------ Data supplied ------

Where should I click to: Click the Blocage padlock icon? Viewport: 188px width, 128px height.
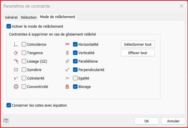click(67, 87)
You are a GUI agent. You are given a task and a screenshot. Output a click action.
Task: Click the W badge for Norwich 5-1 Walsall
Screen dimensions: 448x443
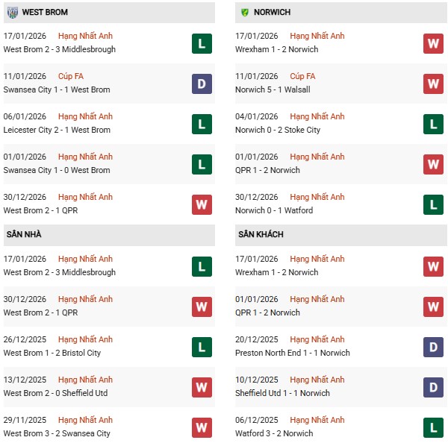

------

- [Your goal]: Return the listing unchanged, but drop every picture.

- [Solution to this problem]:
Where should I click to: Click the Blocage padlock icon? Viewport: 188px width, 128px height.
click(67, 87)
You are a GUI agent. You are given a task and a screenshot. Output a click action.
Task: Click the W badge for Norwich 5-1 Walsall
Screen dimensions: 448x443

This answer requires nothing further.